Charles de Foucauld, lettre à Louis Massignon
Charles de Foucauld (1848-1916) est une figure emblématique du christianisme du XXe siècle qui a placé l’amour de Dieu et du prochain au-dessus de tout. La biographie romancée de l’académicien René Bazin, écrite en 1921, l’a rendu célèbre1. Ce livre, un véritable best-seller à l’époque, révélait au monde la vie héroïque de cet explorateur et prêtre hors du commun. On a souligné à grands traits sa conversion à vingt-huit ans et sa vocation d’ermite dans le Sahara algérien. Passionné de Dieu, il vivra en état de conversion permanente au Christ et sa vie dite érémitique sera entrecoupée de rencontres, de déplacements, de voyages.

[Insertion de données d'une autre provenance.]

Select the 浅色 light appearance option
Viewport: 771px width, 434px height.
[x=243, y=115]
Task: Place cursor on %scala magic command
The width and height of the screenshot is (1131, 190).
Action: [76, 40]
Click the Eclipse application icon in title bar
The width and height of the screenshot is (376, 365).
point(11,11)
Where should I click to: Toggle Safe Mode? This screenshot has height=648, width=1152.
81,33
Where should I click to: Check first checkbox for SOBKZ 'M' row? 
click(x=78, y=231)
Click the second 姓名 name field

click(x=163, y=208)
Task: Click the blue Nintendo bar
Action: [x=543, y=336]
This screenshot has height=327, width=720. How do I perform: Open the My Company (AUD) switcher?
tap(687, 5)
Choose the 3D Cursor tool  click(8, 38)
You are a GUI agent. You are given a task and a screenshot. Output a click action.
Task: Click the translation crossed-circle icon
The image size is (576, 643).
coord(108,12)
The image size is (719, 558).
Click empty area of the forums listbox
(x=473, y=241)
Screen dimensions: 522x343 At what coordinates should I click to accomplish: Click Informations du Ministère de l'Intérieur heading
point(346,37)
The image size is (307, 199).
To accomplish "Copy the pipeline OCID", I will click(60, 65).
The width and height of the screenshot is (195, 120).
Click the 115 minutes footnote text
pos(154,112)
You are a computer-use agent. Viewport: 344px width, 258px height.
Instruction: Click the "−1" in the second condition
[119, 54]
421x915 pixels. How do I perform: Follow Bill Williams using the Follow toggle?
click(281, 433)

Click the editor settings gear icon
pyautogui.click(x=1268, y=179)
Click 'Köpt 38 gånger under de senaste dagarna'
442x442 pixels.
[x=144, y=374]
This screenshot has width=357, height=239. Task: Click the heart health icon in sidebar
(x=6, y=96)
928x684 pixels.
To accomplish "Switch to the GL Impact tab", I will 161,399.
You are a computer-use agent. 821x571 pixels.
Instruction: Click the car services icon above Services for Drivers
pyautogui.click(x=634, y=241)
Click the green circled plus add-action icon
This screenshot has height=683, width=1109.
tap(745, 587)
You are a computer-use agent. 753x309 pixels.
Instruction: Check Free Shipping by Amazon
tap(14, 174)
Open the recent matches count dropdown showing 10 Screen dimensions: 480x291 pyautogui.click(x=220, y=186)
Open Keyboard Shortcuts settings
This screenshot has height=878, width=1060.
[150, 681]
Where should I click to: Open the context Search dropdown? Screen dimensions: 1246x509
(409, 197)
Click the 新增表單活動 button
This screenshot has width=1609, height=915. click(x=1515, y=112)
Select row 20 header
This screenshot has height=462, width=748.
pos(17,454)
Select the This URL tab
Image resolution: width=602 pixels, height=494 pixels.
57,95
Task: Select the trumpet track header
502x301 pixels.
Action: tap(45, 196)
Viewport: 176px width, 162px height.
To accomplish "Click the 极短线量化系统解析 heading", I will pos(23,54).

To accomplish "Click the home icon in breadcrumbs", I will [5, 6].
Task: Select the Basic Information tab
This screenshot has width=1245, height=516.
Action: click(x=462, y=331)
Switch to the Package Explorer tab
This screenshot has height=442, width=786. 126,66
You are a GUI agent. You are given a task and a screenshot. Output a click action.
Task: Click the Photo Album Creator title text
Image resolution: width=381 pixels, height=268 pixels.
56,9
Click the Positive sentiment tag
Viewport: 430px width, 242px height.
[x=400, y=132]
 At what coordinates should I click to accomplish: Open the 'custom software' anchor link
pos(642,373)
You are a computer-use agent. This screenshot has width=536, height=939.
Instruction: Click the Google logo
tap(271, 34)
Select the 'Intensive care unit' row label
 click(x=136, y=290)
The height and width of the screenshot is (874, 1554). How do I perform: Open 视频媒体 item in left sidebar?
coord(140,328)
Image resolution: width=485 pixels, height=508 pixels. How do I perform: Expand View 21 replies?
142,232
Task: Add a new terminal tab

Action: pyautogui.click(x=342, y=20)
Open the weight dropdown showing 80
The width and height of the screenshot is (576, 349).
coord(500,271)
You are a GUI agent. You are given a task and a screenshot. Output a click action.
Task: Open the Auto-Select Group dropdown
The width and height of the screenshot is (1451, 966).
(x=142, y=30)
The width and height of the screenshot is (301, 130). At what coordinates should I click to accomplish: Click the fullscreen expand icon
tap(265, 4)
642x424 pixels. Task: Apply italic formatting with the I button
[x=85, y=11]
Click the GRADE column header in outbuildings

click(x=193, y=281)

Au-delà des images mythiques et des perceptions, qui varient selon ses biographes et les époques, le missionnaire des Touaregs séduit les gens de tous les milieux, croyants ou non. Son parcours atypique et son radicalisme évangélique manifestent clairement le triomphe de la grâce sur le mal. En lui, la miséricorde est plus forte que le péché et la prière est aussi vitale que l’air qu’on respire.
Après sa rencontre avec l’abbé Huvelin en 1886, le jeune converti voudra se donner totalement à Dieu dans l’humilité et la pauvreté. Son idéal de vie se précisera dans la prière, en fidélité à l’Esprit Saint : imiter autant que possible Jésus dans sa vie cachée à Nazareth. Ce Jésus, il le découvrira progressivement en méditant les évangiles, en adorant le saint sacrement, en aimant tous les hommes.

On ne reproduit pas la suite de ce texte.